**DIRECTIONS**.
Comb the records below for the string "computer" and copy each line where it turns up.

[[ PROVIDED RECORDS, beginning ]]

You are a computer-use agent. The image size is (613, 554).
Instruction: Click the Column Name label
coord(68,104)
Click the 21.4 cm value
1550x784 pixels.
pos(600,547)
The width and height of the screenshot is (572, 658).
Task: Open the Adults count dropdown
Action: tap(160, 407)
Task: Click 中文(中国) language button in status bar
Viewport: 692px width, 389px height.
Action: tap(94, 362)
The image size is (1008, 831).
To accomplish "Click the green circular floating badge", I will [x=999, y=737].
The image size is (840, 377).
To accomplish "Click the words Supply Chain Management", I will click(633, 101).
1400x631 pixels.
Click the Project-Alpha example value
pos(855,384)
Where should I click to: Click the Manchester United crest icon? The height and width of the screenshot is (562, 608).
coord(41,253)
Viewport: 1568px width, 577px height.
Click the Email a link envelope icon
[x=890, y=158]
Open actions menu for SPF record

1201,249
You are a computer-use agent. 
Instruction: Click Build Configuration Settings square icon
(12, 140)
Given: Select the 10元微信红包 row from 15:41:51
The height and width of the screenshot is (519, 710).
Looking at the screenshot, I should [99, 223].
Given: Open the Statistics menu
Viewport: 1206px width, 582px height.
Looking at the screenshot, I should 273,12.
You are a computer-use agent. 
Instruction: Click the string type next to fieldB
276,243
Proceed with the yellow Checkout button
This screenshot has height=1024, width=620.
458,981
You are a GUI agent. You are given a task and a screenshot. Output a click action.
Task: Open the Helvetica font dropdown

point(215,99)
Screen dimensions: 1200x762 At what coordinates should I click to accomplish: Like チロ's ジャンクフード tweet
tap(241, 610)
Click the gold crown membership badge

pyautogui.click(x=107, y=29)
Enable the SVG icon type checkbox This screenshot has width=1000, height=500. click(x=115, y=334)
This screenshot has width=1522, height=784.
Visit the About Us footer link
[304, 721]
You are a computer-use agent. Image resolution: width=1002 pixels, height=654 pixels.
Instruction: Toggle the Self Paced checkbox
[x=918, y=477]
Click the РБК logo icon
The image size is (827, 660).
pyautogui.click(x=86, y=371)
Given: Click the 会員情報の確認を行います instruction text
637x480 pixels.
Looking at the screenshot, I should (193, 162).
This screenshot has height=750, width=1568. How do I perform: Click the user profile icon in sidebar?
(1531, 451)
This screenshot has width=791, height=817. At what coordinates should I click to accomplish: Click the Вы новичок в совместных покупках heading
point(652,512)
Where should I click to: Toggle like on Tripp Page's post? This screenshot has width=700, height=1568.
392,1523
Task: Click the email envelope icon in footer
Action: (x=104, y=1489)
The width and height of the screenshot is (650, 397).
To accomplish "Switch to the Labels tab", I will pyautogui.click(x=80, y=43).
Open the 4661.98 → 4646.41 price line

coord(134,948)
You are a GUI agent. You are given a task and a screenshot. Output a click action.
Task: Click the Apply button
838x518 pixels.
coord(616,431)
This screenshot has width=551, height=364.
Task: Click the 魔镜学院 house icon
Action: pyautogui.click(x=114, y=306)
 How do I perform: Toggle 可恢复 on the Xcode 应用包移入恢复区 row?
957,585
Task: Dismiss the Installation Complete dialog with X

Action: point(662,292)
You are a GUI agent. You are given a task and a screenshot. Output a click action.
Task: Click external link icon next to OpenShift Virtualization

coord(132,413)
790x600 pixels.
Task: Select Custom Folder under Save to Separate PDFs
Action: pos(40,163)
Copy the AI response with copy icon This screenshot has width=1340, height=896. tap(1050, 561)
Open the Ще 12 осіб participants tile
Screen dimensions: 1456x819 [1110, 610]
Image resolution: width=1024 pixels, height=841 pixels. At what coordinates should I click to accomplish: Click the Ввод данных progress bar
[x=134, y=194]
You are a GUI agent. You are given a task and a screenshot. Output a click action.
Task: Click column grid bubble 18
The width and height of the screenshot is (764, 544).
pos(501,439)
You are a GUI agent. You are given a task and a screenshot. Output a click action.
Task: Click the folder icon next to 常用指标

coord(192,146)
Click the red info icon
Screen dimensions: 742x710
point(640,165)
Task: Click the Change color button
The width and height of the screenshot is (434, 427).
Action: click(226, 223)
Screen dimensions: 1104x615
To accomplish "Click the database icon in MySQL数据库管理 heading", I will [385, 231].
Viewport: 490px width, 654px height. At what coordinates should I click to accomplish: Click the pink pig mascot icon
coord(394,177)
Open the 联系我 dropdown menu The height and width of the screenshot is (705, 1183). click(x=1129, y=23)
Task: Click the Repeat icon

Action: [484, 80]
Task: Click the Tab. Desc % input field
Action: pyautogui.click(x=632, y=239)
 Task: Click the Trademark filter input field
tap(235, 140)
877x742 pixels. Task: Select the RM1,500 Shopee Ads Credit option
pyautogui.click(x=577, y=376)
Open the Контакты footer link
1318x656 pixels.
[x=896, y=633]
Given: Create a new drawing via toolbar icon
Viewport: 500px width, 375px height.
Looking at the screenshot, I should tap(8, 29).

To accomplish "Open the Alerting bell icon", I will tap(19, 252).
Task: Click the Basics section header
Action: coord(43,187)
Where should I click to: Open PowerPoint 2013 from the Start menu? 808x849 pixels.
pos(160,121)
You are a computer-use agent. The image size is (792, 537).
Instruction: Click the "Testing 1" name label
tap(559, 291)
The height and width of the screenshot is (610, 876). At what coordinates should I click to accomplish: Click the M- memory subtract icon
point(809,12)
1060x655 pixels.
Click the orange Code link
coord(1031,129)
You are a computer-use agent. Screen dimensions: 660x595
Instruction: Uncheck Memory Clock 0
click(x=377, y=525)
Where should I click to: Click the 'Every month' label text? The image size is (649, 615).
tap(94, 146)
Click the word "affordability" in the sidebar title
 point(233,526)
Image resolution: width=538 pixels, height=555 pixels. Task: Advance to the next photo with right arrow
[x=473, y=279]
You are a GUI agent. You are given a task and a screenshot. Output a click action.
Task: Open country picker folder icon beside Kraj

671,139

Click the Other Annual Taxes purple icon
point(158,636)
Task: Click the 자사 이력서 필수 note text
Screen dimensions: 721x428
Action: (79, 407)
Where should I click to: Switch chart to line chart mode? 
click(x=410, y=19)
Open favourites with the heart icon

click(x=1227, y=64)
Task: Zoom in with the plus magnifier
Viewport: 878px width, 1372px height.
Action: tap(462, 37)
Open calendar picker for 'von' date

[[ PROVIDED RECORDS, end ]]

**RESPONSE AREA**.
You are a computer-use agent. The image size is (613, 554).
You are a computer-use agent. 
You are a computer-use agent. 
You are a computer-use agent. Image resolution: width=1002 pixels, height=654 pixels.
You are a computer-use agent. The image size is (792, 537).
You are a computer-use agent. Screen dimensions: 660x595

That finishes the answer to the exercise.